Chinese currency appreciates to 17-year high after political and economic pressure from US.
Nine-day run strengthens yuan
BEIJING // Economic and political pressure has fuelled a nine-day rise of the yuan against the dollar, with analysts predicting the Chinese currency will continue to climb this year. The yuan yesterday breached the 6.7 mark against the dollar, putting it at its highest since 1993, after continued criticism from the US over what it sees as an undervalued currency.
The reference rate at which the People's Bank of China, the central bank, allows the yuan to trade was yesterday set at 6.6997. This was the first time the rate had been set below 6.7 since the central bank began managing the yuan against a basket of currencies in July 2005. The currency can trade 0.5 per cent either side of the rate. Last week Timothy Geithner, the secretary of the US Treasury, said the value of the yuan had remained "essentially unchanged" since a pledge in June by the Chinese authorities to let it float more freely.
Mr Geithner said the US would use all methods it could to try to raise the value of China's currency. His comments, which followed similar remarks this month, were met with a robust response from Beijing. Li Daokui, an adviser to the central bank, insisted China "will not appreciate the yuan solely because of external pressure". But that pressure on the world's most populous nation continued on Monday when Barack Obama, the US president, said the yuan was "valued lower than market conditions would say it should be".
Mr Obama said "there should be an adjustment based on market conditions" because of China's increasing wealth and booming economy. "They have said 'yes' in theory but in fact they have not done everything that needs to be done," he said. The US believes its manufacturers are suffering because markets are being flooded with artificially cheap Chinese products due to the exchange rate. China has had trade surpluses of close to or more than US$20 billion (Dh73.46bn) for the past four months, peaking at $28.7bn in July.
Isaac Meng, a currency analyst with BNP Paribas in Beijing, said it was not just US pressure that had triggered the nine-day rise. "[The appreciation] is not surprising considering the overall global dollar weakness triggered by the expectation of quantitative easing in the US," Mr Meng said, referring to the possibility of the US Federal Reserve increasing its reserves. "The dollar index in the last month dropped by 4 per cent, which more or less corresponds to the 1.5 per cent [yuan] appreciation.
"Domestically, we have rising inflation pressure, which means a rising [yuan] will help." But Ren Xianfang, a Beijing-based analyst at the economic research and forecast organisation IHS Global Insight, said the recent appreciation of the yuan "to a large extent reflects political pressure from the US side". The increase in the strength of the yuan had been made by the central bank "in order to lead off criticism from the US side", Ms Ren said.

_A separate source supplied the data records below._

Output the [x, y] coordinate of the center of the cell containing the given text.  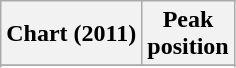
Peakposition [188, 34]
Chart (2011) [72, 34]
Search for the cell housing the specified text and yield its (x, y) center coordinate. 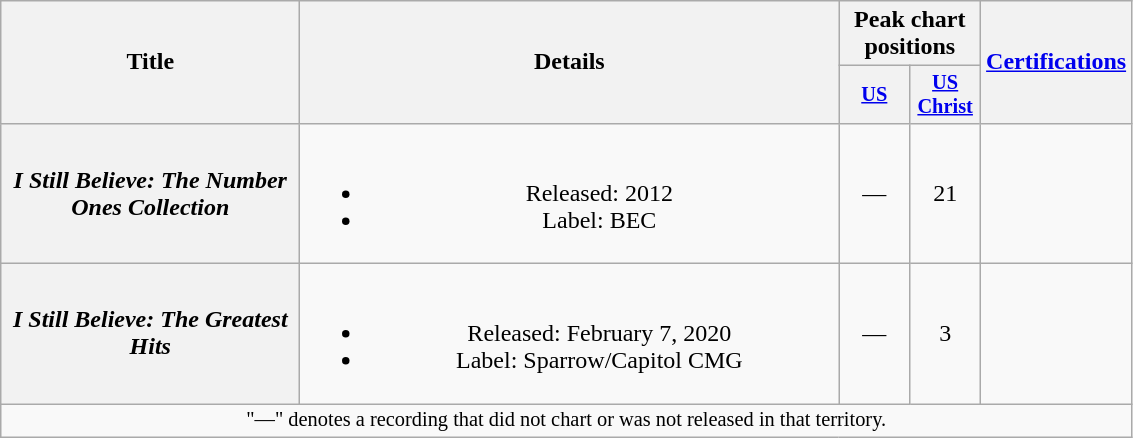
Certifications (1056, 62)
US (874, 95)
Peak chart positions (910, 34)
USChrist (946, 95)
"—" denotes a recording that did not chart or was not released in that territory. (566, 421)
21 (946, 193)
Released: 2012Label: BEC (570, 193)
Released: February 7, 2020Label: Sparrow/Capitol CMG (570, 334)
I Still Believe: The Number Ones Collection (150, 193)
Details (570, 62)
Title (150, 62)
I Still Believe: The Greatest Hits (150, 334)
3 (946, 334)
For the text-containing cell, return its midpoint in (x, y) coordinate format. 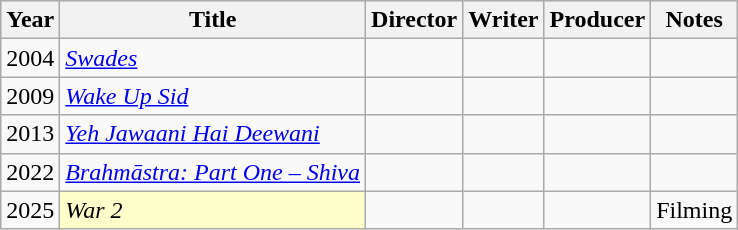
Director (414, 20)
Brahmāstra: Part One – Shiva (213, 172)
Producer (598, 20)
2025 (30, 210)
Writer (504, 20)
Title (213, 20)
Year (30, 20)
Swades (213, 58)
War 2 (213, 210)
Yeh Jawaani Hai Deewani (213, 134)
Notes (694, 20)
2013 (30, 134)
2009 (30, 96)
Wake Up Sid (213, 96)
Filming (694, 210)
2022 (30, 172)
2004 (30, 58)
Capture the cell that displays the provided text and extract its (x, y) central coordinate. 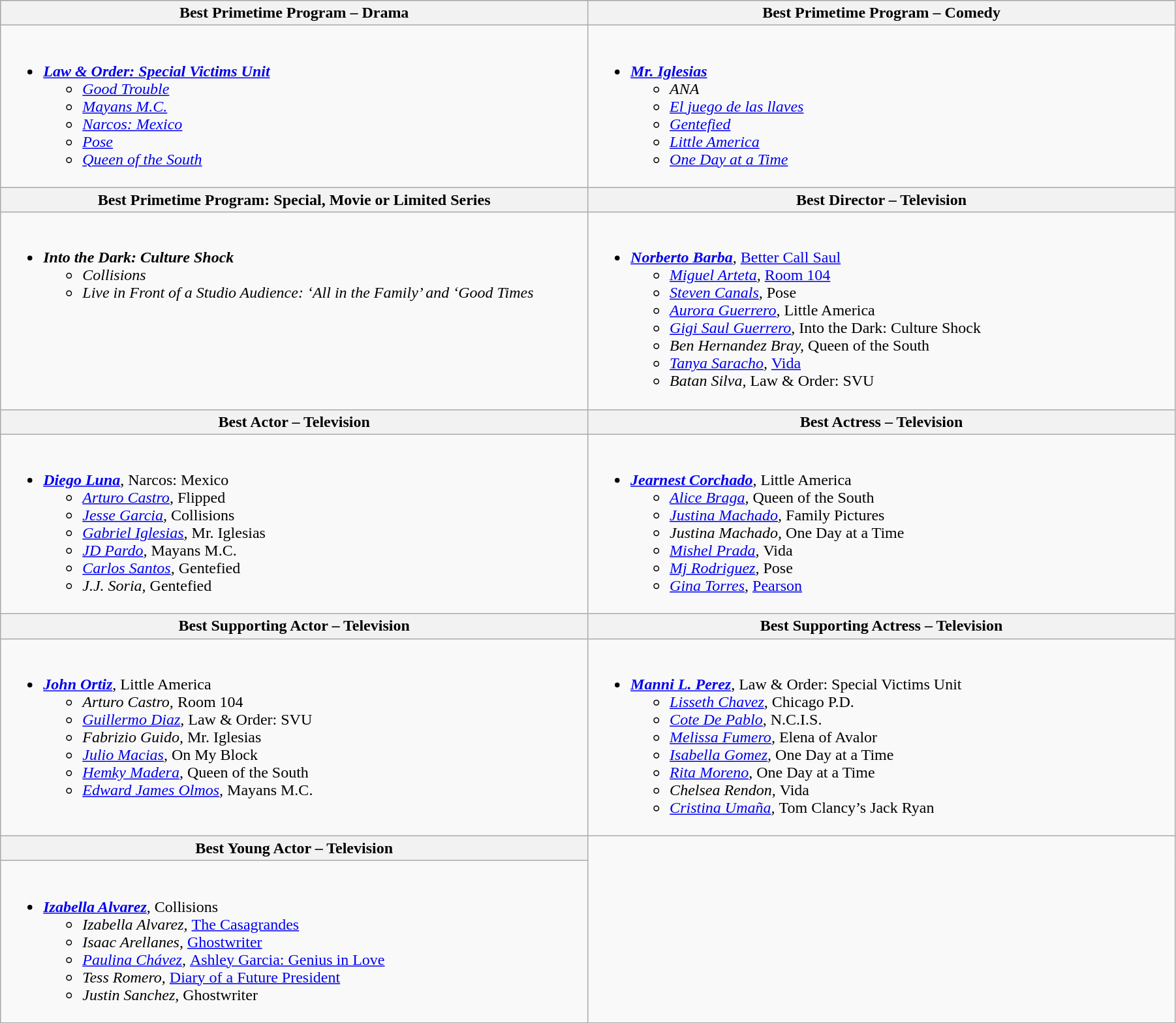
Best Young Actor – Television (294, 848)
Into the Dark: Culture ShockCollisionsLive in Front of a Studio Audience: ‘All in the Family’ and ‘Good Times (294, 311)
Best Supporting Actor – Television (294, 626)
Best Actor – Television (294, 422)
Best Primetime Program: Special, Movie or Limited Series (294, 200)
Best Supporting Actress – Television (882, 626)
Law & Order: Special Victims UnitGood TroubleMayans M.C.Narcos: MexicoPoseQueen of the South (294, 106)
Mr. IglesiasANAEl juego de las llavesGentefiedLittle AmericaOne Day at a Time (882, 106)
Best Director – Television (882, 200)
Best Primetime Program – Comedy (882, 13)
Best Actress – Television (882, 422)
Best Primetime Program – Drama (294, 13)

"It's related to the overall political environment that China is facing from the US side," she said, while adding wider economic conditions related to the weakening of the dollar were also a factor. Ms Ren said there was likely to be limited further appreciation of the yuan against the dollar, about 2 per cent overall this year - an amount that would be "politically and economically acceptable to China".
Mr Meng said a 3 per cent appreciation over the year was possible. Mr Obama is set to meet the Chinese premier, Wen Jiabao, tomorrow at the UN General Assembly. US politicians are considering legislation to target Beijing over what some see as currency manipulation. But senior officials have questioned whether this would breach World Trade Organisation rules and there have been warnings from officials in previous administrations that action could backfire on the US.